Listed entries:
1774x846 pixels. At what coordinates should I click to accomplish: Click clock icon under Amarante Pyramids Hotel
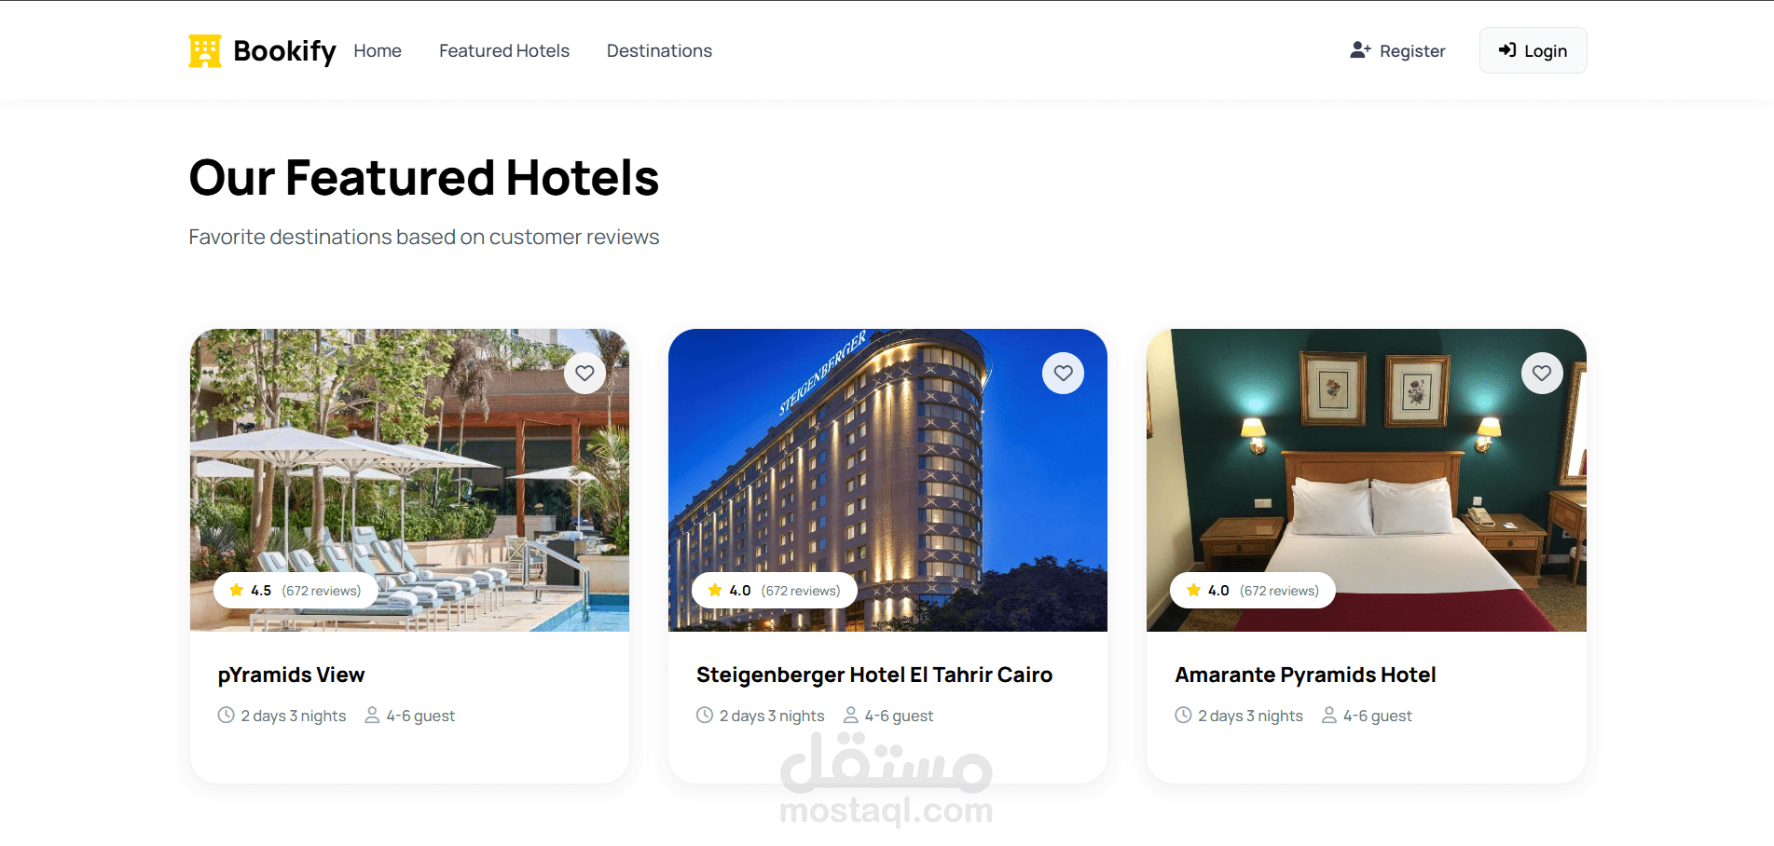[x=1183, y=715]
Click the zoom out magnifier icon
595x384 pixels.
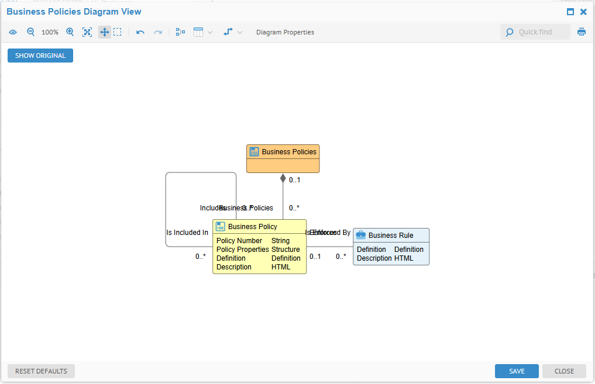tap(31, 32)
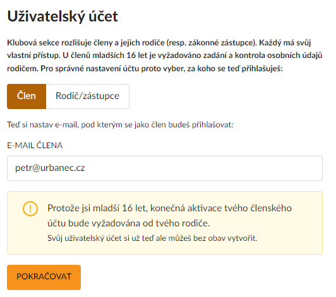
Task: Click the 'vlastní přístup. U členů' line
Action: click(165, 55)
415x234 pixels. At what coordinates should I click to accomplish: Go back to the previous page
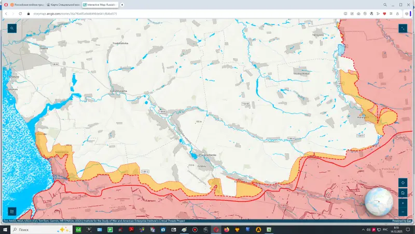(6, 14)
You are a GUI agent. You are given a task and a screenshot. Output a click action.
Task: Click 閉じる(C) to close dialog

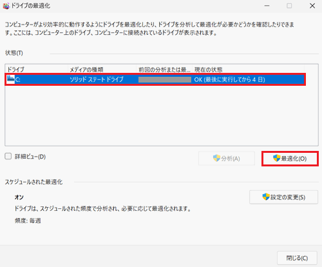(297, 258)
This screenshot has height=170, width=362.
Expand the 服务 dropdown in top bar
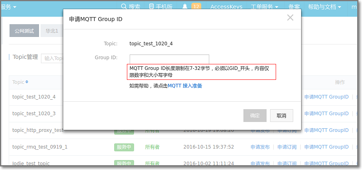click(9, 7)
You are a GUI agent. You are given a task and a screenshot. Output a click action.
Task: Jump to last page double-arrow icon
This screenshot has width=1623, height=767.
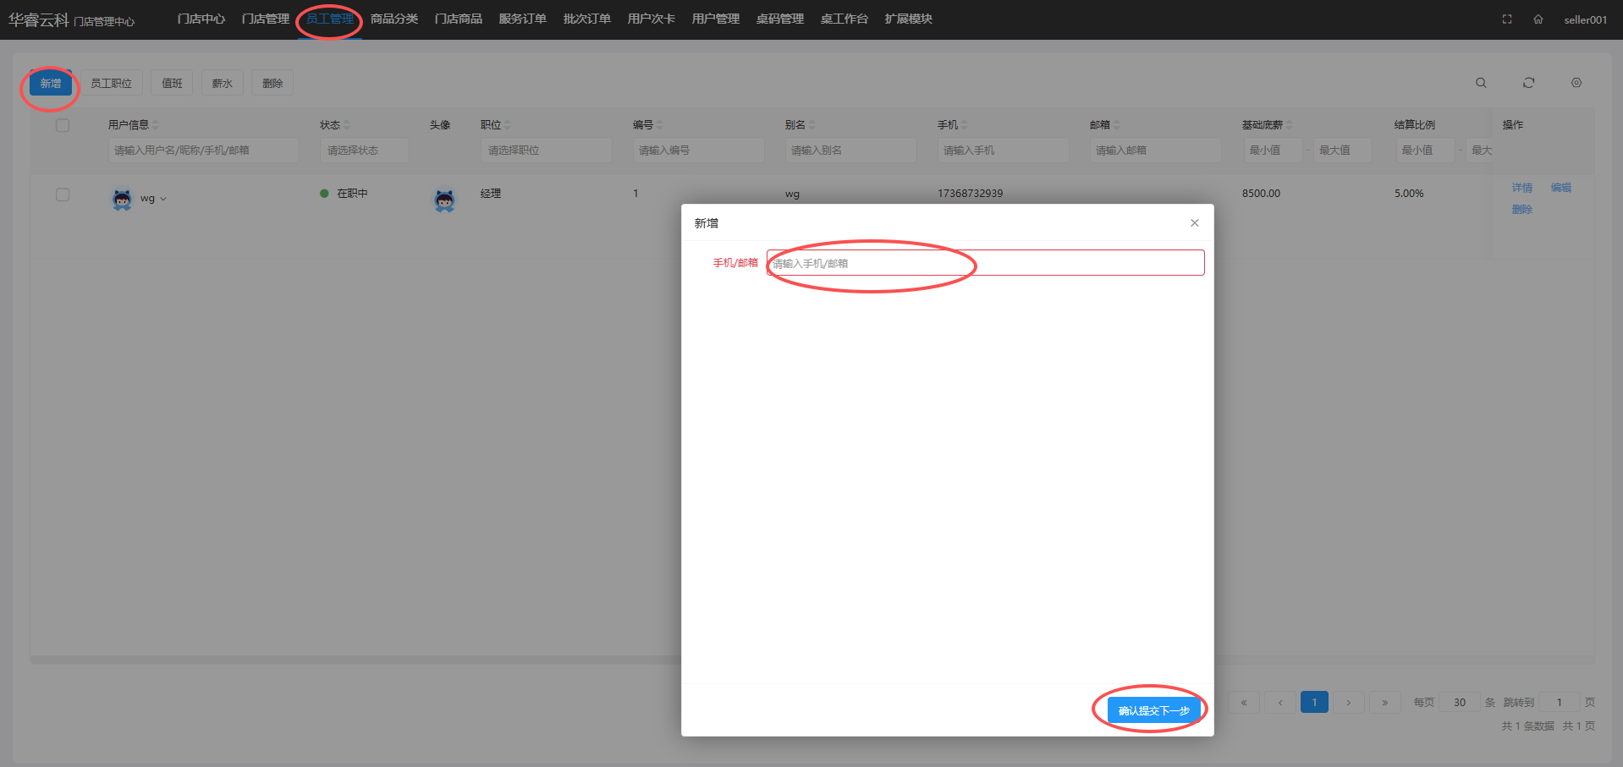coord(1384,703)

Prompt:
For every entry, return its exact wording and leave out any image.

Response to this exercise:
1774x846 pixels. At what coordinates should I click to accomplish: Click clock icon under Amarante Pyramids Hotel
[x=1183, y=715]
Click the zoom out magnifier icon
595x384 pixels.
tap(31, 32)
Task: Click the 'vlastní přístup. U členů' line
Action: click(165, 55)
415x234 pixels. At what coordinates should I click to accomplish: Go back to the previous page
(6, 14)
You are a GUI agent. You are given a task and a screenshot. Output a click action.
Task: Click 閉じる(C) to close dialog

(297, 258)
This screenshot has height=170, width=362.
Expand the 服务 dropdown in top bar
click(9, 7)
You are a GUI agent. You are given a task and a screenshot. Output a click action.
Task: Jump to last page double-arrow icon
This screenshot has width=1623, height=767.
coord(1384,703)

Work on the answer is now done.